I’ll be the first to admit that in the past, I have been guilty of some undue cynicism as a watch collector. In recent times, and after hearing this TED talk, I realise I have found myself in a small village of ‘sea fishermen’, or at least the watch-collecting equivalent of like-minded collectors. 

This is a handful of collectors who seem to believe in the core values of cooperation and care for others. Don’t get me wrong… they still get turned on by influencing others to spend ungodly sums of money on watches… but they are happy to pay it forward too. Today, when getting a hot watch can translate into instant profit, it has become increasingly difficult to get any assistance from other collectors. You might find it hard to believe, but some people out there are still happy to help a fellow collector get their hands on a highly desirable watch (rather than procure it for themselves, and make a profit). 

This brings me to my point… relationships matter, and trust matters. From a personal point of view, if a fellow collector was willing to help me obtain a watch I really want (and in the process, forego a significant profit), then I ought to respect their kindness by understanding the nature of the unwritten social contract not to flip it. Many might argue that it is their money which was spent, and therefore it is their property to do with as they please… and that’s the exact attitude which you would expect from the lake-fishermen in the story above. When it is ‘every man for himself’, then it is infinitely worse for everyone. 

You might think I am on hard drugs writing this stuff… but I am speaking from experience. I have helped a handful of people get watches which I could have made heft profits on. I personally have bought most of my watches with some sort of help from friends, who could easily have exploited me for a quick buck if they chose to. 

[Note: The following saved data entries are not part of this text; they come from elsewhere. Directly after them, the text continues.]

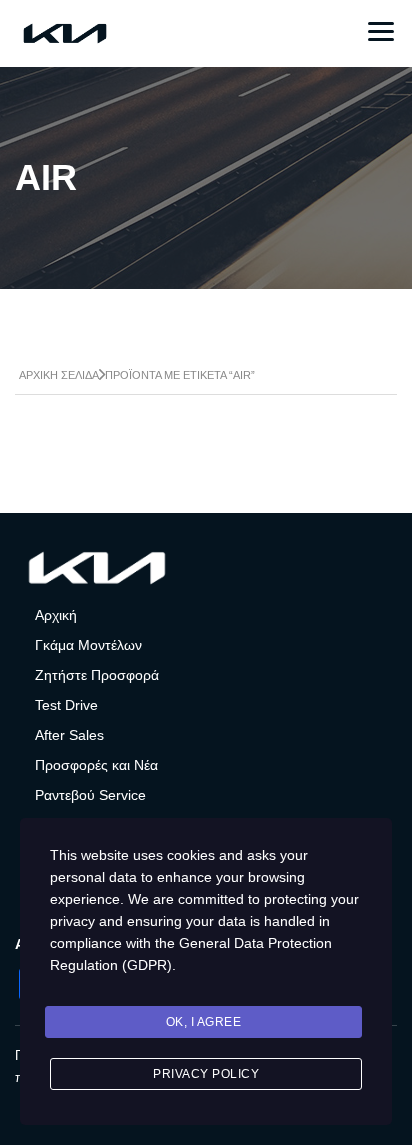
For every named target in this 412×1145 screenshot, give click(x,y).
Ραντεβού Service (90, 795)
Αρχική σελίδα (59, 375)
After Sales (69, 735)
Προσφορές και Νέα (96, 765)
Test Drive (66, 705)
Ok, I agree (204, 1022)
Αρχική (56, 615)
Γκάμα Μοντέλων (88, 645)
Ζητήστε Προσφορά (97, 675)
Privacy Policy (206, 1074)
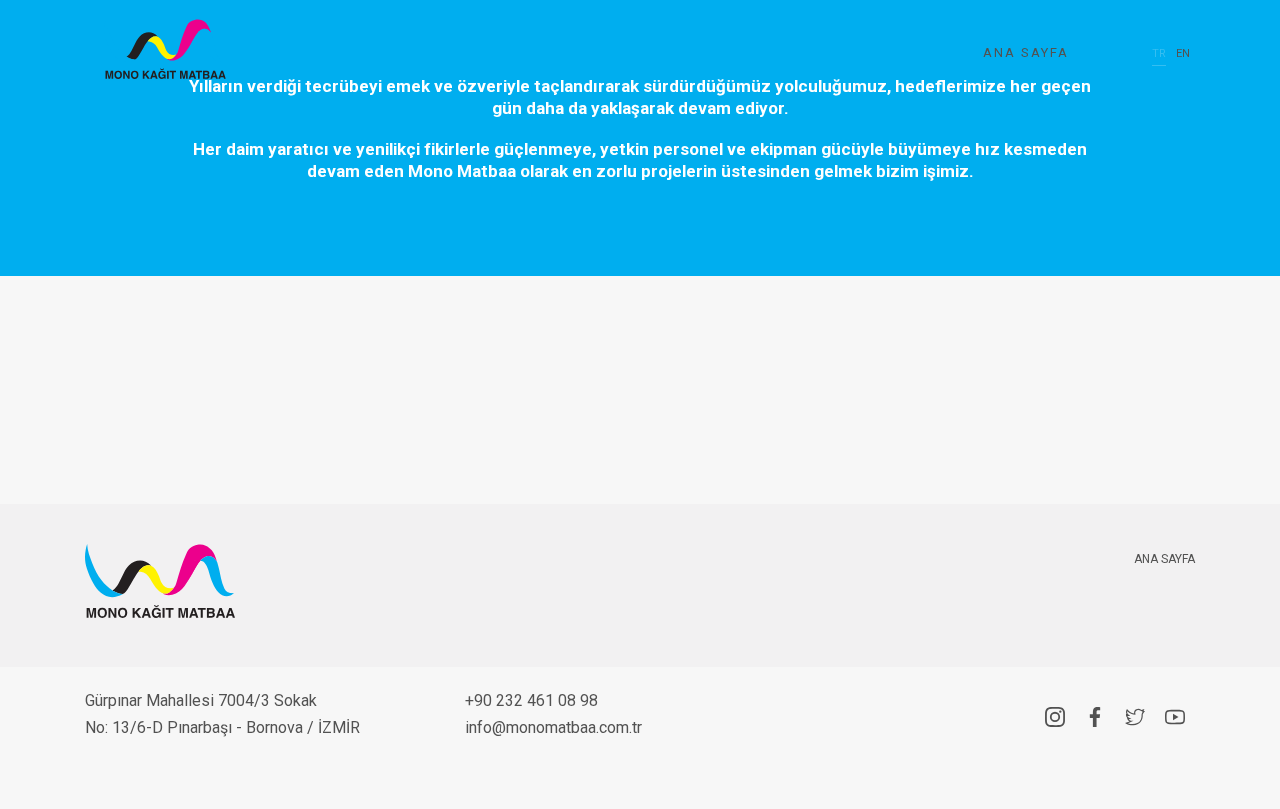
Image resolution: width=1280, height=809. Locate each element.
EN (1183, 53)
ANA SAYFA (1026, 52)
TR (1159, 53)
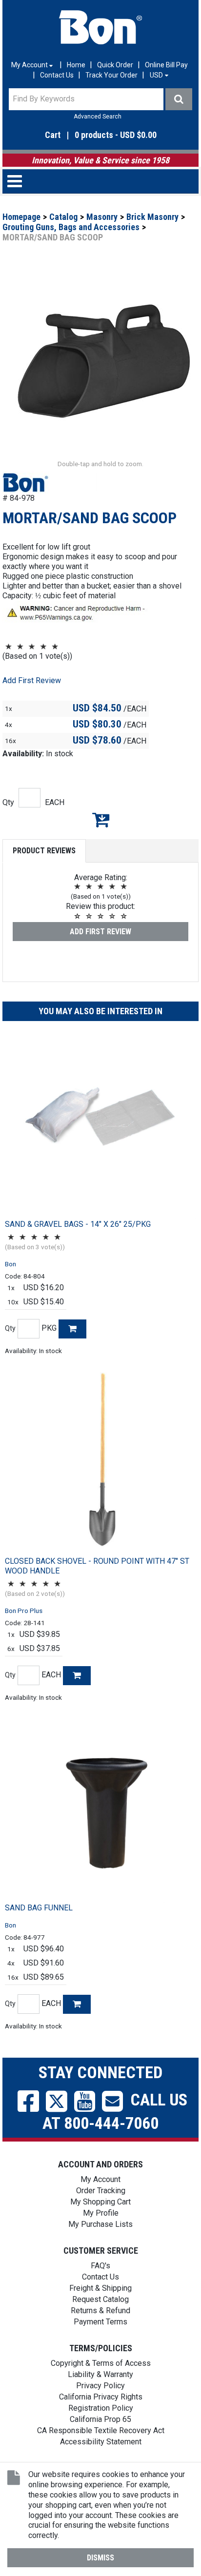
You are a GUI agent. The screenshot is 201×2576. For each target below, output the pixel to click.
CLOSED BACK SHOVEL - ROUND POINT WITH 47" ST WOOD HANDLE (97, 1565)
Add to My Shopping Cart (100, 819)
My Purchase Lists (100, 2224)
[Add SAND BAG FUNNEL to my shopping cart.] (77, 2004)
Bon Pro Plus (23, 1610)
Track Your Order (111, 75)
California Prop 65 (100, 2419)
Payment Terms (100, 2321)
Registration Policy (100, 2408)
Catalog (63, 217)
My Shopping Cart (100, 2201)
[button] (100, 135)
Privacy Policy (100, 2385)
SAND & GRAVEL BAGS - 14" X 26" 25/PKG (78, 1224)
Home (76, 65)
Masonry (102, 217)
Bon (10, 1264)
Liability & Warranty (100, 2374)
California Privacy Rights (100, 2396)
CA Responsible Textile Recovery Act (100, 2430)
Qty (8, 802)
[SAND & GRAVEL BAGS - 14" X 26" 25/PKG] (100, 1123)
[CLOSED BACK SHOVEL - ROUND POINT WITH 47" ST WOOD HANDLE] (100, 1460)
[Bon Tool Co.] (100, 27)
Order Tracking (100, 2190)
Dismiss (100, 2557)
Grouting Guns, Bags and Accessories (71, 227)
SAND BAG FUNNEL (39, 1907)
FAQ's (100, 2265)
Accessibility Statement (100, 2441)
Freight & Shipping (100, 2288)
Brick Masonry (152, 217)
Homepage (21, 217)
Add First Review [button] (31, 680)
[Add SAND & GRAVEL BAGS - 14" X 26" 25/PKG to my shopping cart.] (72, 1328)
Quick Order (115, 65)
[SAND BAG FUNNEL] (100, 1807)
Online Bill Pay (166, 65)
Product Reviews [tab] (44, 850)
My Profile (101, 2213)
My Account (100, 2179)
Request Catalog (100, 2299)
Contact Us (57, 75)
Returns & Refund (100, 2310)
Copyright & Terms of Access (101, 2363)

Now don’t get me wrong; I am not so naïve to think that this mentality can become widespread across all watch collectors… just like any person can’t possibly have 500 ‘close friends’, I think these ‘circles of trust’ will never be very large – but where possible, it makes sense to have a few close circles of watch-collector friends who collect at a similar level (price point, access etc), who you can help obtain watches, and who might help you obtain watches. The mutual respect and trust can only grow over time, and bad actors will be ejected quite quickly and easily.